EXCERPTED DATA Start Marker

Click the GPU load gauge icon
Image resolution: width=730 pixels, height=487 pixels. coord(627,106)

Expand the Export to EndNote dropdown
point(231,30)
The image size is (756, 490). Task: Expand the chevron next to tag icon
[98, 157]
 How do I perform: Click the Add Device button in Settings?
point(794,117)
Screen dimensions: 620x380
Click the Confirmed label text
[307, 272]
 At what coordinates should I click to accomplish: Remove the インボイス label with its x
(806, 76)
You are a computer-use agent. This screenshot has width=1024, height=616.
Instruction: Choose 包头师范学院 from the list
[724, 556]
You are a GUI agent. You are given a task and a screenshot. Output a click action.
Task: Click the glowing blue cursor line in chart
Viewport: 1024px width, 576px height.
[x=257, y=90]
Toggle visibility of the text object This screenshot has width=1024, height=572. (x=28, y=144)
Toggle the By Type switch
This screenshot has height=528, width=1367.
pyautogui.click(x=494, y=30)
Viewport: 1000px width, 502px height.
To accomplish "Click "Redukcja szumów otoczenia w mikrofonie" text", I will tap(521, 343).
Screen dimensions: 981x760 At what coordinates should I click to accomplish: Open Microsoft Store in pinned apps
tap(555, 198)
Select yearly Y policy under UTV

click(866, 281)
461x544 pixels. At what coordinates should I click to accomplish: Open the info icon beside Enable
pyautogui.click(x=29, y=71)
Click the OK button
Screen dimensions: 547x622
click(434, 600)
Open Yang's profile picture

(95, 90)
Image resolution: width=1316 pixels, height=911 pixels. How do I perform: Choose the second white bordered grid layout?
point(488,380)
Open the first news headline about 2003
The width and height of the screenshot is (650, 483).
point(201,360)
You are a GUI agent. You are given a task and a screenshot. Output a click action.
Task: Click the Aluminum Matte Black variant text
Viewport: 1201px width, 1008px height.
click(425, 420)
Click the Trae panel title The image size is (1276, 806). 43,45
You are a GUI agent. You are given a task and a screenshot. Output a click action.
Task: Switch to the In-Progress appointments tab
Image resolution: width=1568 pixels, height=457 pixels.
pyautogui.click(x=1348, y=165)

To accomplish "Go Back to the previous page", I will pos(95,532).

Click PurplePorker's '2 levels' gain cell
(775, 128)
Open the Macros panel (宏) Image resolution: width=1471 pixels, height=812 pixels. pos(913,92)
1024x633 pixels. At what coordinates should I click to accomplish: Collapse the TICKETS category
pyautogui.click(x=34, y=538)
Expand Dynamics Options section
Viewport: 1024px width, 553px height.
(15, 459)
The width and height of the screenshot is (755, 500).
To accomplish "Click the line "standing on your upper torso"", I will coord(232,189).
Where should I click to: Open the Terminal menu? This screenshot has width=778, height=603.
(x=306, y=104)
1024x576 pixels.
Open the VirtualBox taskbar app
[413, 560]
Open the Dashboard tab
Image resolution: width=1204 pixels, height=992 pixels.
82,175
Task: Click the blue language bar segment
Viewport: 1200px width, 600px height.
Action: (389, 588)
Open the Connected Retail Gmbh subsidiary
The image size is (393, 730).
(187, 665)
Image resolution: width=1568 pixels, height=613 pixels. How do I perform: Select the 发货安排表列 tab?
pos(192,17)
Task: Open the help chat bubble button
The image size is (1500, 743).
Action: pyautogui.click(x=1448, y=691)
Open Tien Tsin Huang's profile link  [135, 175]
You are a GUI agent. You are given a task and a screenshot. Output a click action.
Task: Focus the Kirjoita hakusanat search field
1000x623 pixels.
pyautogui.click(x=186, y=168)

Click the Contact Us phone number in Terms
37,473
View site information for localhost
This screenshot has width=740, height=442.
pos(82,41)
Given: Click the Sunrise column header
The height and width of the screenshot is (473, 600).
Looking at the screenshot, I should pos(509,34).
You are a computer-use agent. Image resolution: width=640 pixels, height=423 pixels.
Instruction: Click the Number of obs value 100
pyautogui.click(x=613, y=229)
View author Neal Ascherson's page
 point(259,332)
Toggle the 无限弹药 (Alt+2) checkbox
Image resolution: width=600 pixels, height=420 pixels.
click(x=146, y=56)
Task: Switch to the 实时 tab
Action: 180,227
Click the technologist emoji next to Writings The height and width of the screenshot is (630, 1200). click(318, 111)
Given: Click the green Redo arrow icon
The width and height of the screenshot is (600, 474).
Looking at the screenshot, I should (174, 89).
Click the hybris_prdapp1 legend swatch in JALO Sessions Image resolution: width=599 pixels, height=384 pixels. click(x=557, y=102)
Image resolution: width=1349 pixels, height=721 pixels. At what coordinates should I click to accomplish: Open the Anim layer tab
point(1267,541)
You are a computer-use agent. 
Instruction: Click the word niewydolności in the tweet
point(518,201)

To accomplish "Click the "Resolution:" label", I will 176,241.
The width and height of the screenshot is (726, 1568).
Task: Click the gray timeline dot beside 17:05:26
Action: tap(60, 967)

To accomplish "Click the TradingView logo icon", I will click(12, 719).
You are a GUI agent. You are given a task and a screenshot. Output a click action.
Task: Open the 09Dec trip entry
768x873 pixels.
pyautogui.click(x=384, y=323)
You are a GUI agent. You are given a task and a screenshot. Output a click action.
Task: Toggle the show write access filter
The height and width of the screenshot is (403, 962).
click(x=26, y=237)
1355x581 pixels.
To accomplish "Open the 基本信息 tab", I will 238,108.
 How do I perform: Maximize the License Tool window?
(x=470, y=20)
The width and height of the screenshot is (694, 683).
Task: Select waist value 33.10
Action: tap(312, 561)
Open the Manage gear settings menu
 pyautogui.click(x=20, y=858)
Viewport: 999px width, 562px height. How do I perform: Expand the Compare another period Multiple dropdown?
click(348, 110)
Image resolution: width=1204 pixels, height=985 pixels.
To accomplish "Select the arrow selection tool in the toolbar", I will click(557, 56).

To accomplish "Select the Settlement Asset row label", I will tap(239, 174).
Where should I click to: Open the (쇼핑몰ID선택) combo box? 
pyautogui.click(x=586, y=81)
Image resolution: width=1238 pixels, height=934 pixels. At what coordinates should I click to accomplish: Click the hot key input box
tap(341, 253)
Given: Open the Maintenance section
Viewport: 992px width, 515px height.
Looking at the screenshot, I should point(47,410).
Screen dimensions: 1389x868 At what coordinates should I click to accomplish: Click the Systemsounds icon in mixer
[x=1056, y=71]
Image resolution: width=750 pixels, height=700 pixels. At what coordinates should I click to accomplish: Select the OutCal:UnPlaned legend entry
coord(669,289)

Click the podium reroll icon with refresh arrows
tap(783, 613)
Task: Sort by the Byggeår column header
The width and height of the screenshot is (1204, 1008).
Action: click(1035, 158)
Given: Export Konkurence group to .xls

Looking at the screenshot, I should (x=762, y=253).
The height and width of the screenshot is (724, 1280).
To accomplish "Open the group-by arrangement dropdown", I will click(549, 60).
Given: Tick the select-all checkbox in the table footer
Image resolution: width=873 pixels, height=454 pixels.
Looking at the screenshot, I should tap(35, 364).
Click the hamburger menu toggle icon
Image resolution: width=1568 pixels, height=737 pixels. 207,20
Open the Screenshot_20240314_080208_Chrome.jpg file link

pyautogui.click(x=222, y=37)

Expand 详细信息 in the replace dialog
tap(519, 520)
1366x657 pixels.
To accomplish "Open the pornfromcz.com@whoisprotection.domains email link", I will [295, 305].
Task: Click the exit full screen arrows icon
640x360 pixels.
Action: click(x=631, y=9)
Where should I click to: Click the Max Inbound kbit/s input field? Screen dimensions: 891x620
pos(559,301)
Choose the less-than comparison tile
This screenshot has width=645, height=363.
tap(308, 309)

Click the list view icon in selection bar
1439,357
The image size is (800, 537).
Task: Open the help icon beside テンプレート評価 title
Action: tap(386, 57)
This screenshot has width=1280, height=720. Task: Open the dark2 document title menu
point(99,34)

EXCERPTED DATA End Marker

= EXERCISE DIRECTIONS =
Please give back only the lines between the first line of the entries and the line with "Task: Switch to the In-Progress", both ends included, word for word.

= SOLUTION =
Click the GPU load gauge icon
Image resolution: width=730 pixels, height=487 pixels. coord(627,106)

Expand the Export to EndNote dropdown
point(231,30)
The image size is (756, 490). Task: Expand the chevron next to tag icon
[98, 157]
 How do I perform: Click the Add Device button in Settings?
point(794,117)
Screen dimensions: 620x380
Click the Confirmed label text
[307, 272]
 At what coordinates should I click to accomplish: Remove the インボイス label with its x
(806, 76)
You are a computer-use agent. This screenshot has width=1024, height=616.
Instruction: Choose 包头师范学院 from the list
[724, 556]
You are a GUI agent. You are given a task and a screenshot. Output a click action.
Task: Click the glowing blue cursor line in chart
Viewport: 1024px width, 576px height.
[x=257, y=90]
Toggle visibility of the text object This screenshot has width=1024, height=572. (x=28, y=144)
Toggle the By Type switch
This screenshot has height=528, width=1367.
pyautogui.click(x=494, y=30)
Viewport: 1000px width, 502px height.
To accomplish "Click "Redukcja szumów otoczenia w mikrofonie" text", I will tap(521, 343).
Screen dimensions: 981x760 At what coordinates should I click to accomplish: Open Microsoft Store in pinned apps
tap(555, 198)
Select yearly Y policy under UTV

click(866, 281)
461x544 pixels. At what coordinates should I click to accomplish: Open the info icon beside Enable
pyautogui.click(x=29, y=71)
Click the OK button
Screen dimensions: 547x622
click(434, 600)
Open Yang's profile picture

(95, 90)
Image resolution: width=1316 pixels, height=911 pixels. How do I perform: Choose the second white bordered grid layout?
point(488,380)
Open the first news headline about 2003
The width and height of the screenshot is (650, 483).
point(201,360)
You are a GUI agent. You are given a task and a screenshot. Output a click action.
Task: Click the Aluminum Matte Black variant text
Viewport: 1201px width, 1008px height.
click(425, 420)
Click the Trae panel title The image size is (1276, 806). 43,45
You are a GUI agent. You are given a task and a screenshot. Output a click action.
Task: Switch to the In-Progress appointments tab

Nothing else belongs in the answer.